Rubio admitted that the administration is required to notify Congress if “we're going to be involved in something that's going to put us in there, involved, in a sustained way,” but he said he doesn’t “anticipate” that happening.

“Everything is moving in a very different trajectory right now,” he said. “We don’t anticipate it, but it could happen, but we hope not. We don’t want it to happen. On the contrary, if we had to take military action, it would set us back on all these other things … we’re talking about.”

Military intervention “is not good for, you know, recovery and transition,” he said.

“That’s not what we hope to see,” he added. “It’s certainly not our goal here. A lot of that will depend on them, but I think it would require the emergence of an imminent threat of the kind that we do not anticipate at this time.”

After their capture, Maduro and his wife Cilia Flores pleaded not guilty to four charges related to U.S. allegations that the ousted president and top officials in his administration steered a massive cocaine trafficking operation.

Maduro and his wife Cilia Flores pleaded not guilty to four charges related to US allegations that the ousted Venezuelan leader and top officials in his administration steered a massive cocaine trafficking operation (REUTERS)

The U.S. has also seized Venezuelan oil tankers and directed at least 30 attacks on alleged drug-running boats off the country’s coast and in the eastern Pacific Ocean, killing more than 120 people since September.

Democratic Senator Tim Kaine blasted what he called “the complete weakness of the legal rationale” behind the boat strikes, which lawmakers only received in classified briefings.

“I can’t tell you why the rationale for attacking Venezuela is hollow because, again, it was shared in a closed setting,” including the “murder of shipwrecked survivors,” Kaine said.

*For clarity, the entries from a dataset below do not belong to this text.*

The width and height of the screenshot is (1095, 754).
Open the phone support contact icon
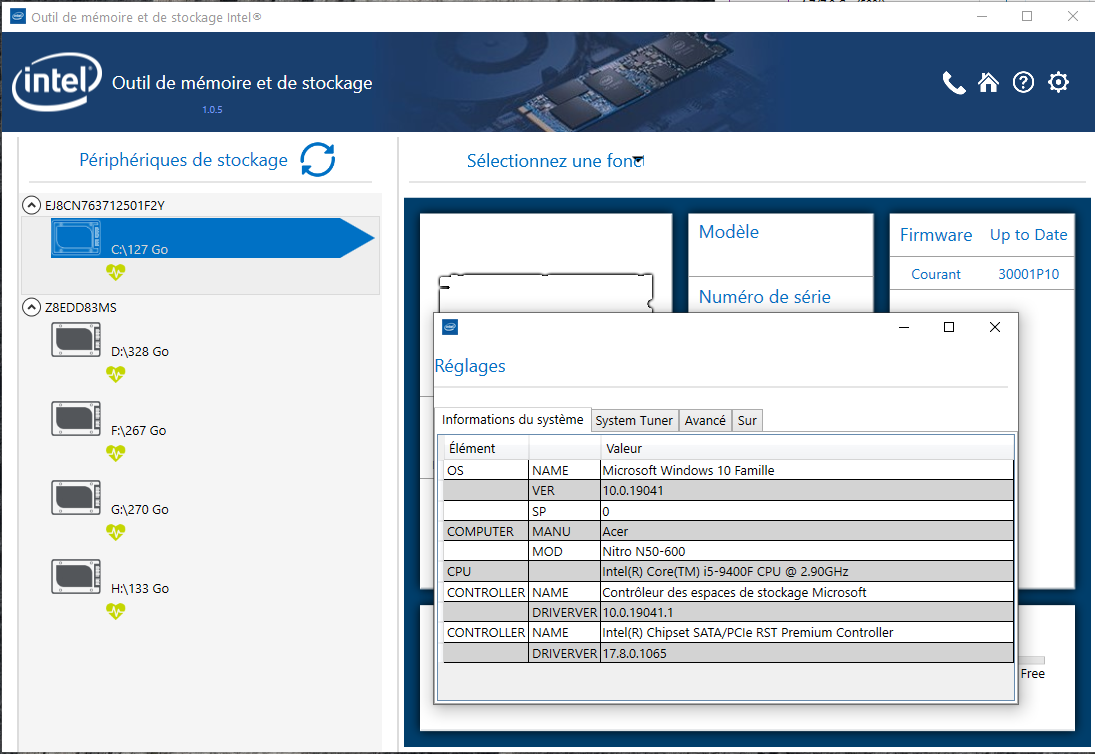point(953,83)
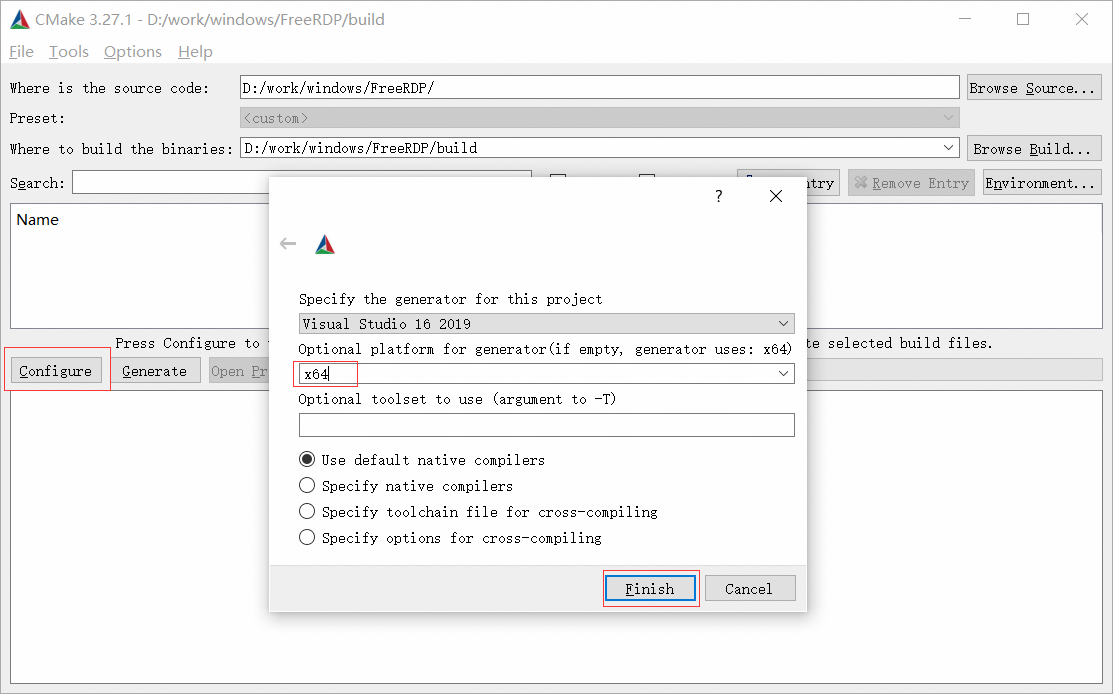Image resolution: width=1113 pixels, height=694 pixels.
Task: Select Specify toolchain file for cross-compiling
Action: coord(307,511)
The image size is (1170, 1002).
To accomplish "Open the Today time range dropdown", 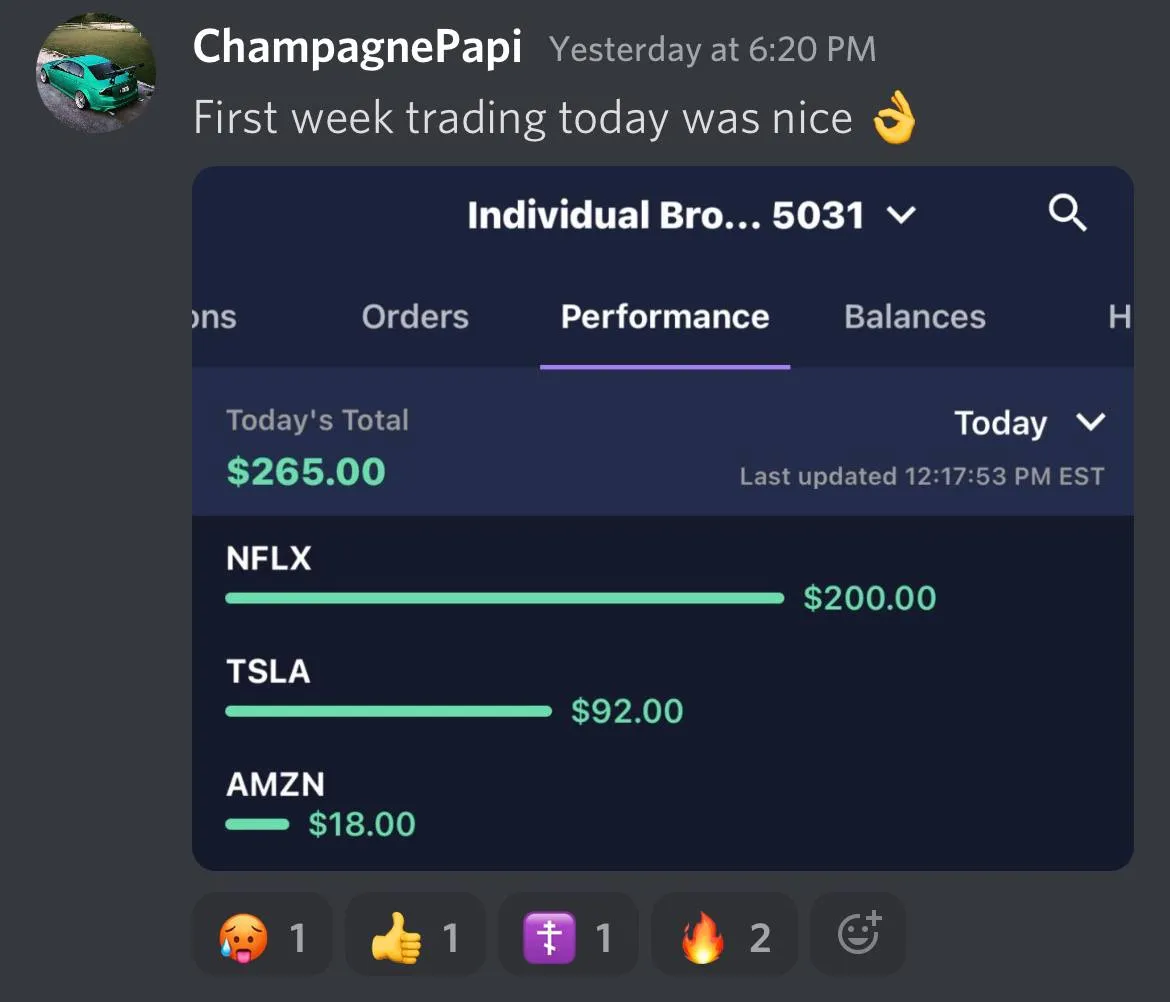I will [x=1028, y=423].
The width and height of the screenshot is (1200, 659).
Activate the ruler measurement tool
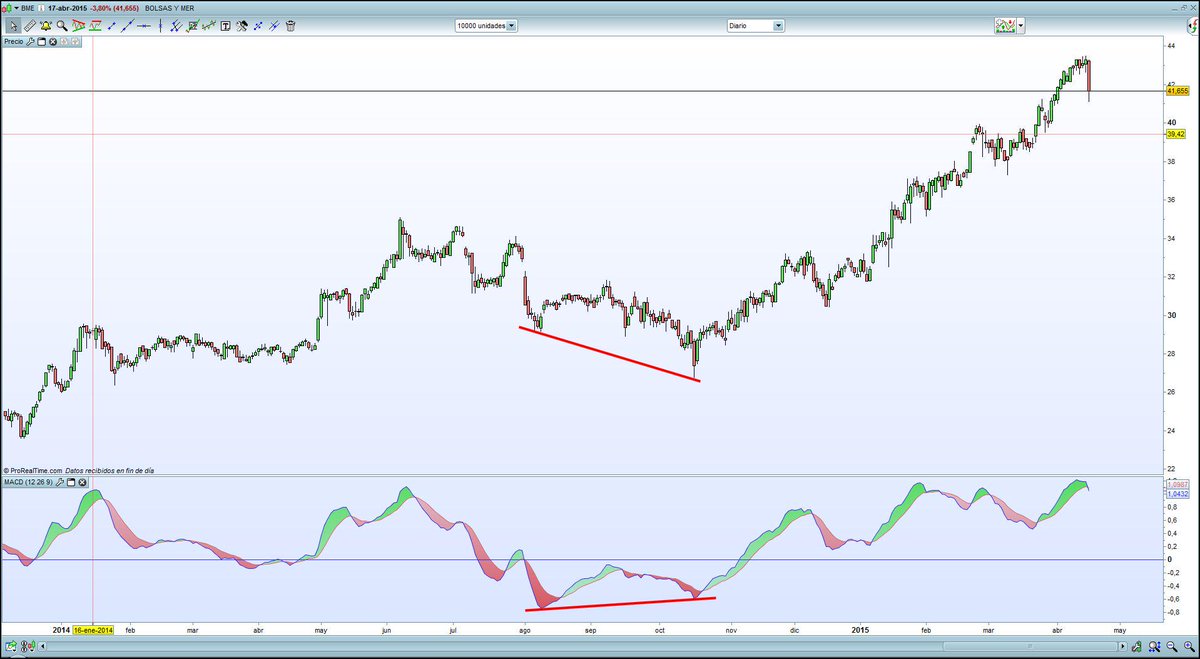coord(28,25)
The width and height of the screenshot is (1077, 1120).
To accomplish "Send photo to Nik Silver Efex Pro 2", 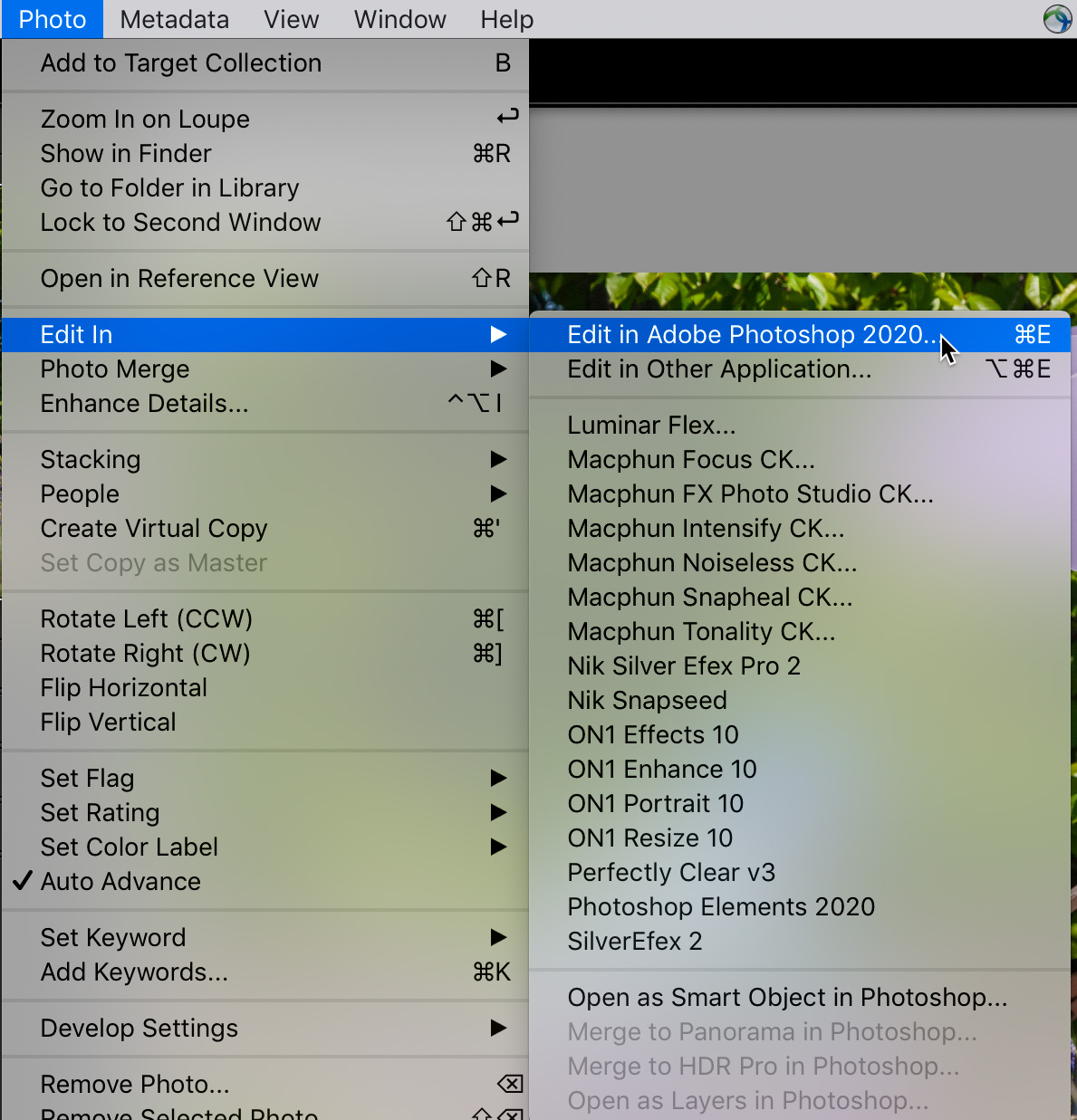I will tap(683, 665).
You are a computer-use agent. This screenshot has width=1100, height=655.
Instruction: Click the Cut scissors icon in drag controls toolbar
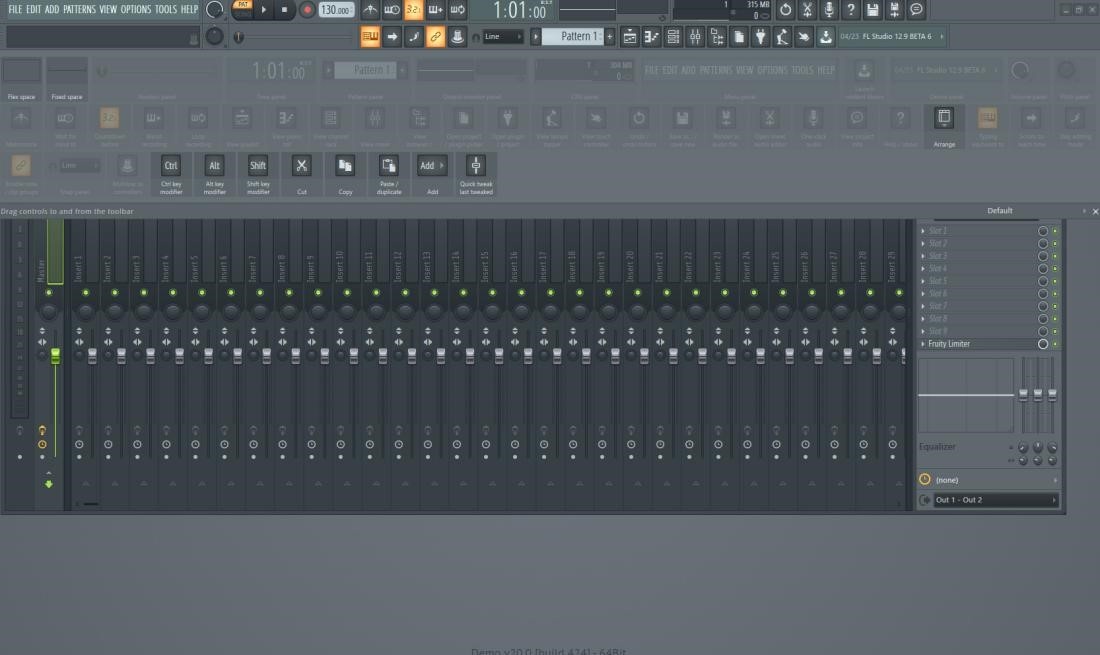(302, 165)
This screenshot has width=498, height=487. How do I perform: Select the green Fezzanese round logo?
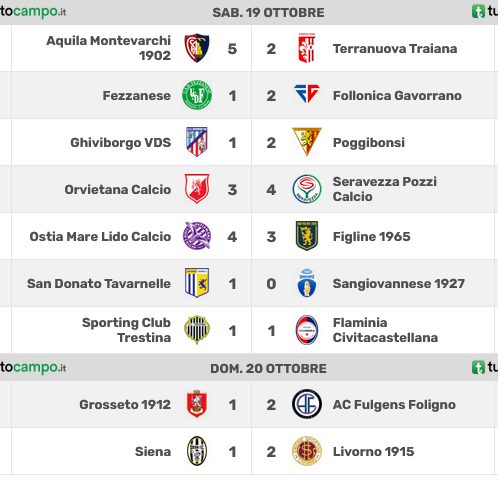tap(197, 95)
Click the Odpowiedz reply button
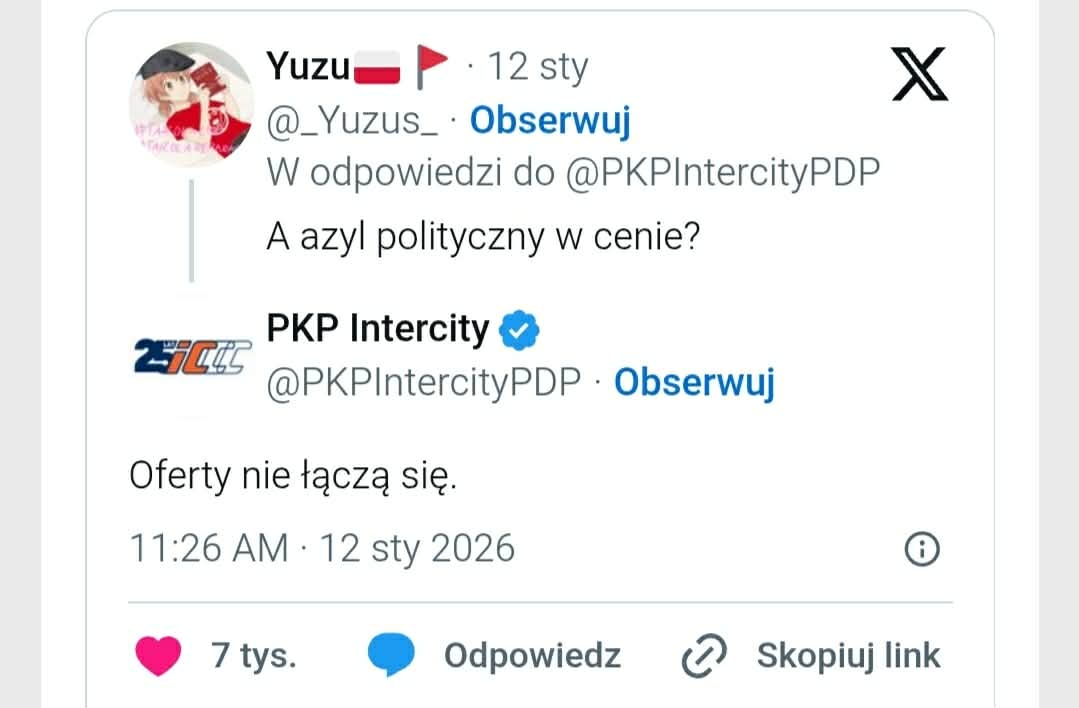 [x=532, y=656]
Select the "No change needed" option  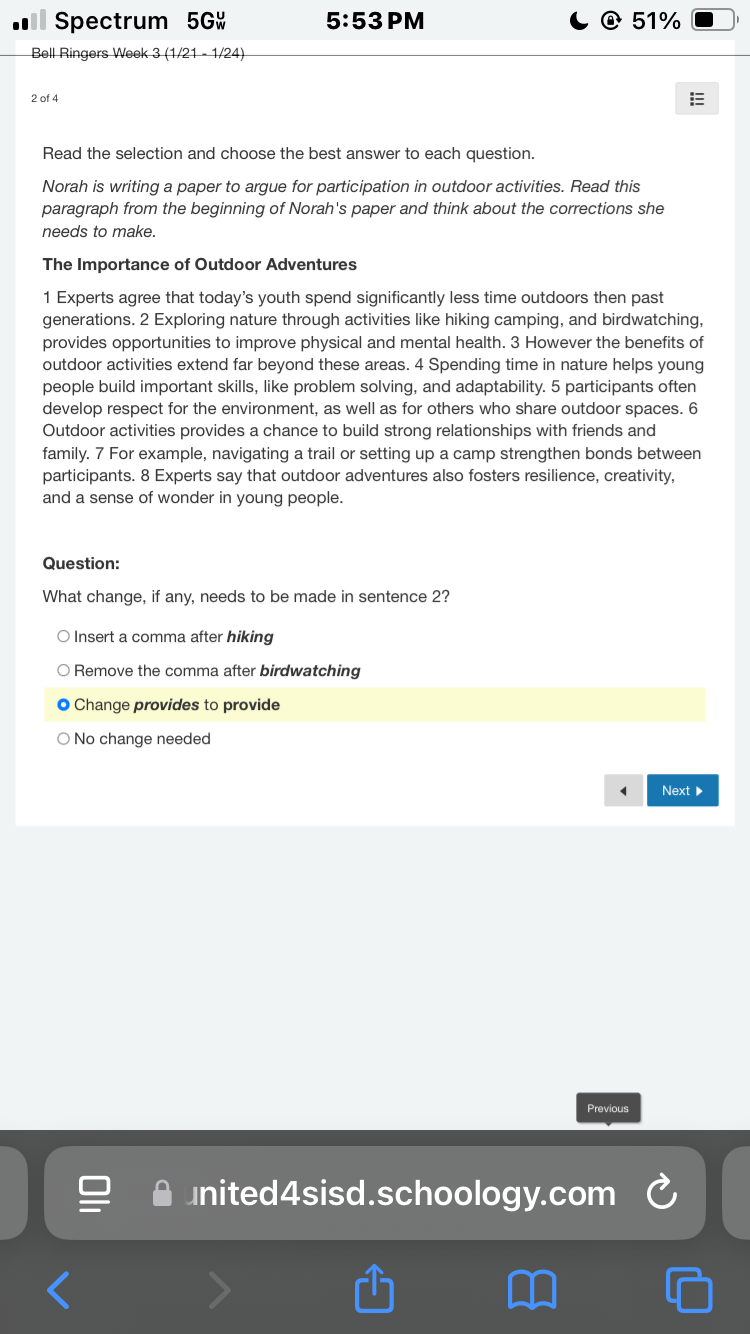coord(134,739)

“Even in this first public hearing, five months in, there’s a lot we can’t talk about,” he said. “If it was such a righteous operation, why is the administration and the [Republican] majority in the Senate so jealously protecting the details about it?”

More than 120 people have been killed in US military strikes on alleged drug-carrying boats in the Pacific Ocean and off Venezuela’s coast (US Southern Command)

In a press conference after Maduro’s capture earlier this month, Trump said an interim “group” with top administration officials will “run” Venezuela for “a period of time” until the United States determines a “peaceful and just transition” can take place.

Trump did not rule out the possibility of American “boots on the ground,” though he suggested U.S. military assets would protect the country’s vast oil infrastructure in a nation with the largest proven oil reserves in the world.

“We’re going to have our very large United States oil companies, the biggest anywhere in the world, go in, spend billions of dollars, fix the badly broken infrastructure and start making money for the country,” Trump said.

The United States will then sell “large amounts of oil to other countries,” according to Trump.

“We’re in the oil business,” he said. “We’re going to sell it to them.”

Trump, flanked by Rubio and Vice President JD Vance, held a meeting with oil executives January 9 on US plans for Venezuela’s oil reserves after Maduro’s capture (AFP via Getty Images)

Senator Murphy accused the Trump administration of “taking their oil at gunpoint.”

“You are holding and selling that oil,” he said.

Rubio, who also serves as Trump’s national security adviser, acknowledged that the Trump administration gave no-bid licenses to two U.S. oil trading companies to get Venezuelan oil to market, which he called a “short-term fix” while a “long-term plan” involves direct sales to refineries and an expanded presence from companies like Chevron.

He said the Trump administration has also offered up a “short-term mechanism” to support basic Venezuelan government services, but Rubio refused to commit to a timeline for a democratic transition.

“Three or four or five months from now cannot look like what today looks like,” he said.